[Vermeldingen over waar items te zien zijn]
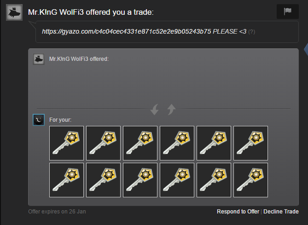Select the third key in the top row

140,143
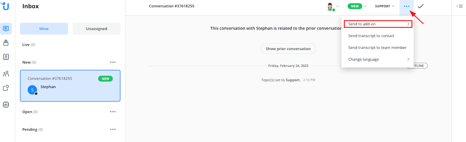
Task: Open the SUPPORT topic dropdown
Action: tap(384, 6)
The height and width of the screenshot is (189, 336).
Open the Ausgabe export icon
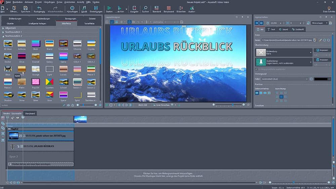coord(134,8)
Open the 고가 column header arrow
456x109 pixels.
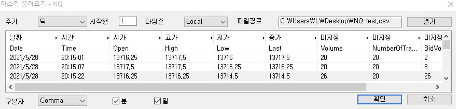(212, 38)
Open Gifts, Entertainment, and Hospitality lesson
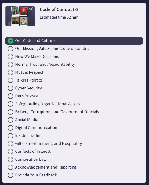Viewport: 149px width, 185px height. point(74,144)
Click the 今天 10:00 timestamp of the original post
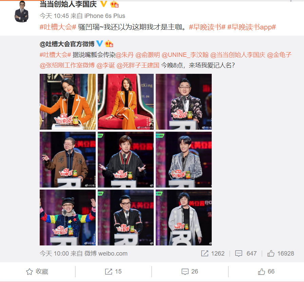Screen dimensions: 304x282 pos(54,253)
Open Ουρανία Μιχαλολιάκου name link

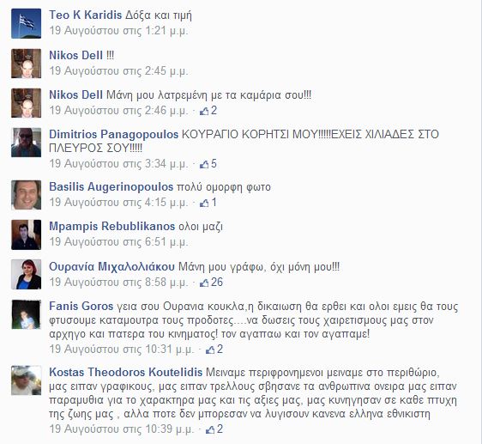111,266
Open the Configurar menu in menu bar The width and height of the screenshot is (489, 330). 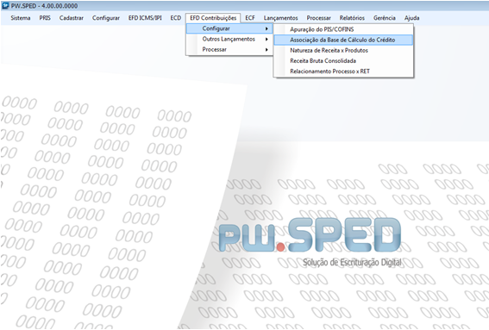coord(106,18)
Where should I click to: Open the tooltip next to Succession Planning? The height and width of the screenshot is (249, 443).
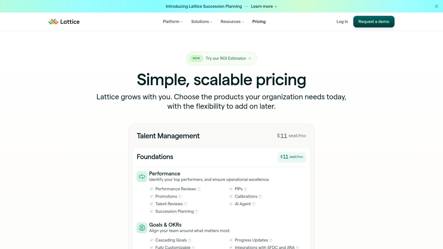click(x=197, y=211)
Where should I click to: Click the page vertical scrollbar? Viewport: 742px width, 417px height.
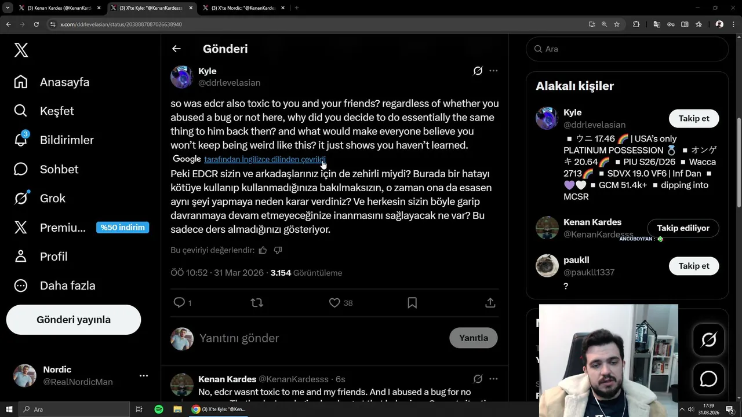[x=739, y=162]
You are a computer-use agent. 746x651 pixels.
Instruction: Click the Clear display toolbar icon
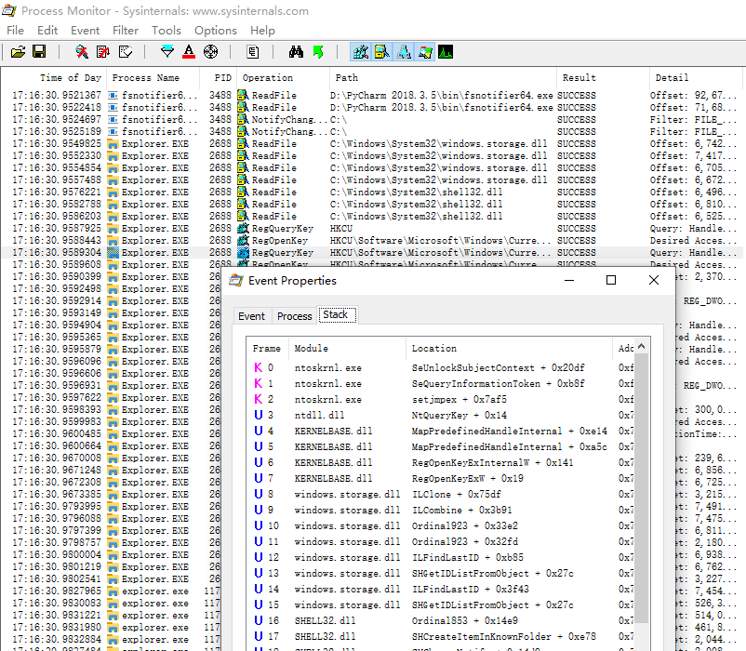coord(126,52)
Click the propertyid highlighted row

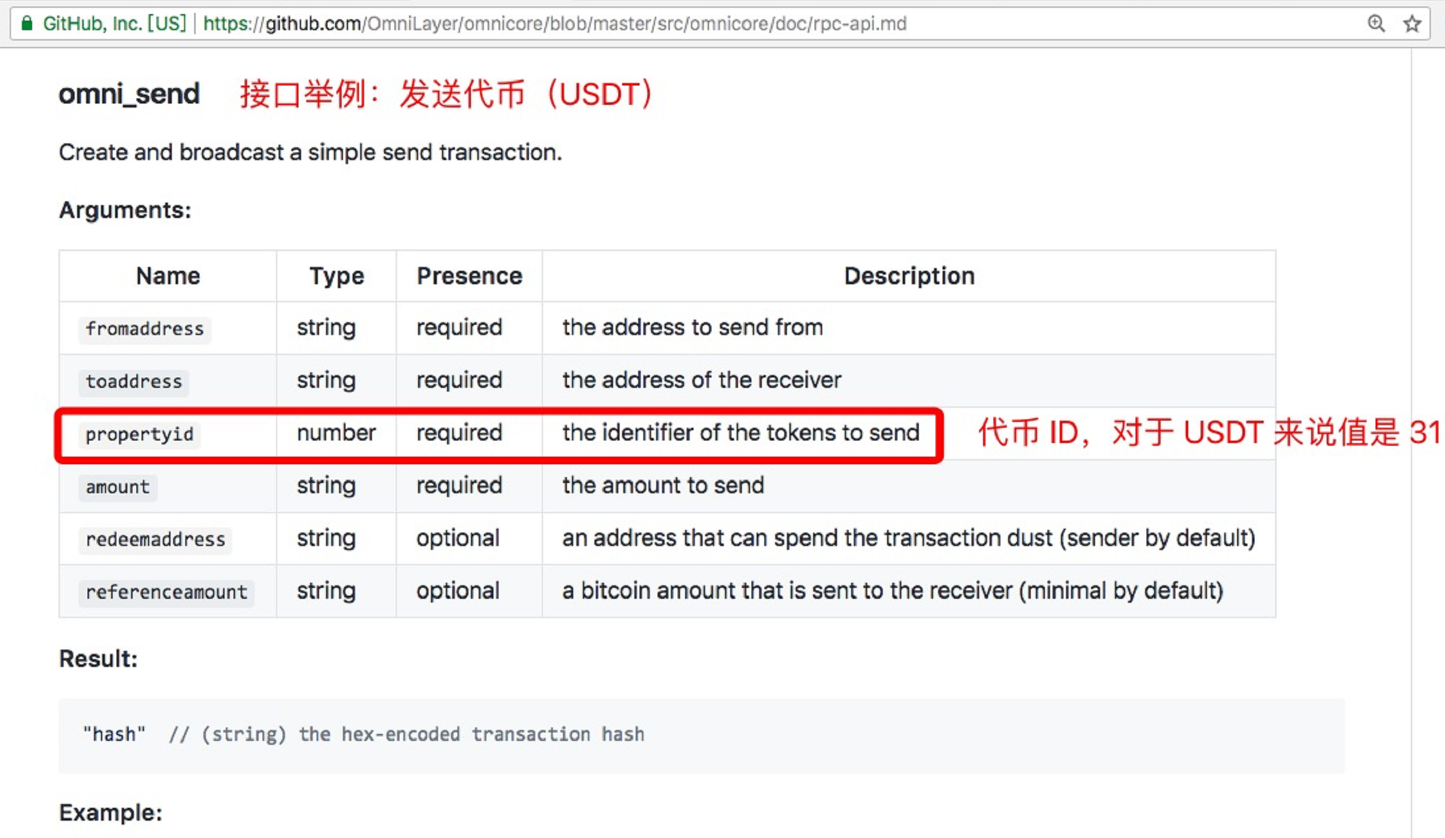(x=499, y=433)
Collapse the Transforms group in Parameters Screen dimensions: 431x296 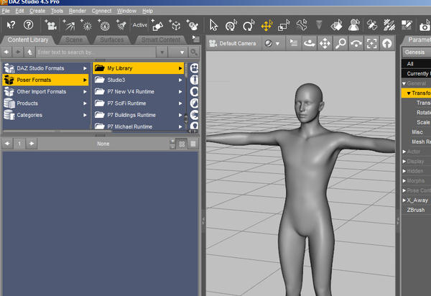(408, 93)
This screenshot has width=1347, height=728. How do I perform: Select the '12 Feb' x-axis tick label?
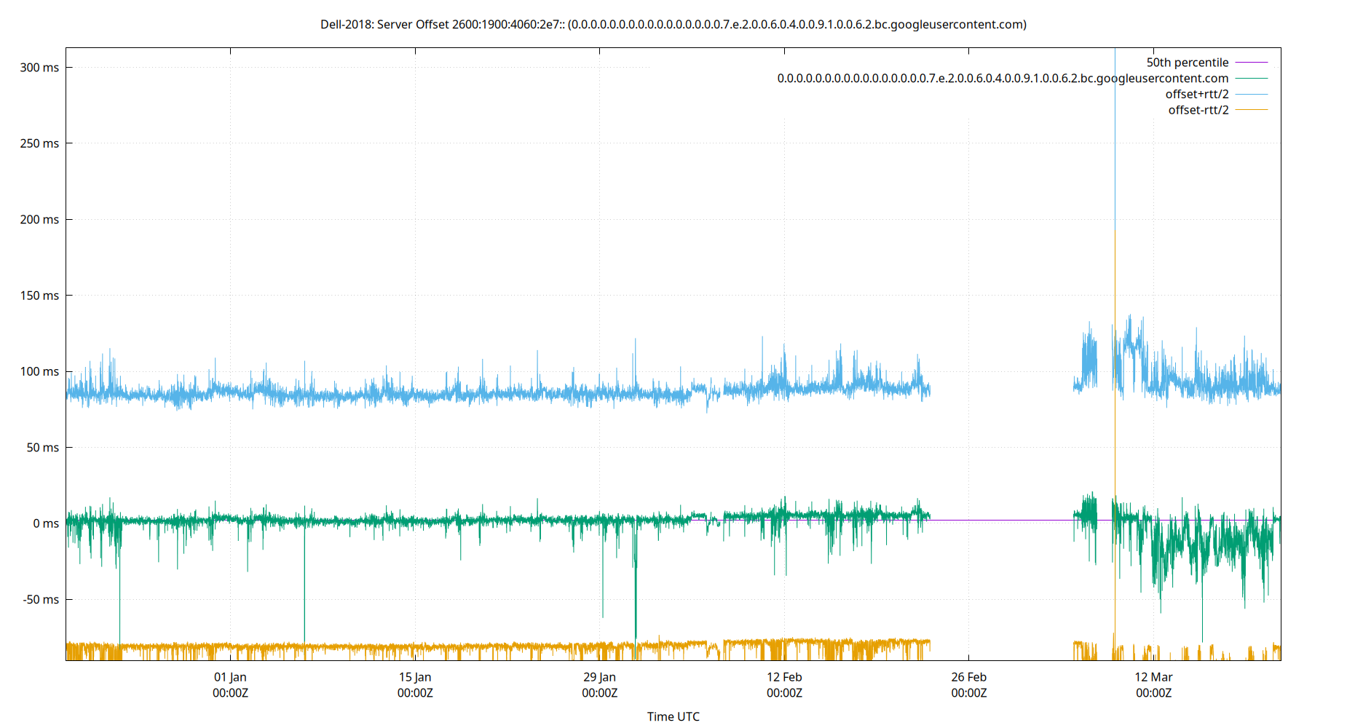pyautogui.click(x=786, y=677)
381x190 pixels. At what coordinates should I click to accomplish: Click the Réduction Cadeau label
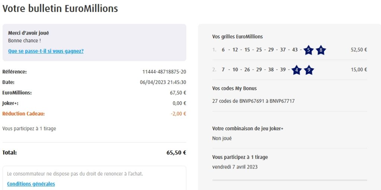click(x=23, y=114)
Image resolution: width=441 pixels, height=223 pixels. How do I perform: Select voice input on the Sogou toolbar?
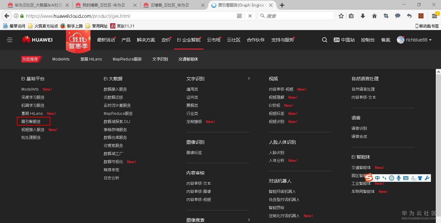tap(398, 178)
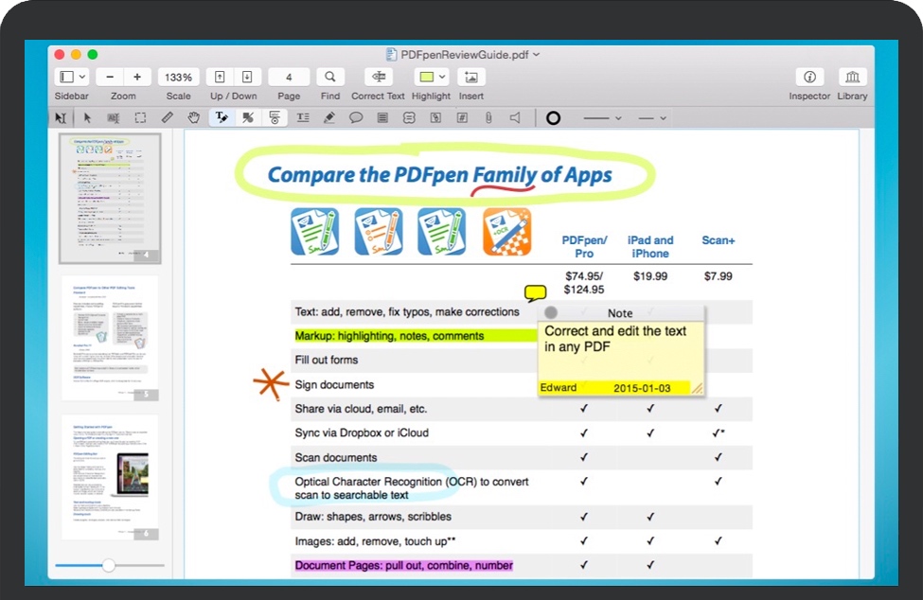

-- SCHRIFTELIJKE OPDRACHT --
Toon elke regel uit de gegevens hierboven waarin het woord "icon" voorkomt. Hoofdletters en kleine letters tellen mee.

-- RESULTAAT --
Open the Ausgabe export icon
Instruction: Click the Clear display toolbar icon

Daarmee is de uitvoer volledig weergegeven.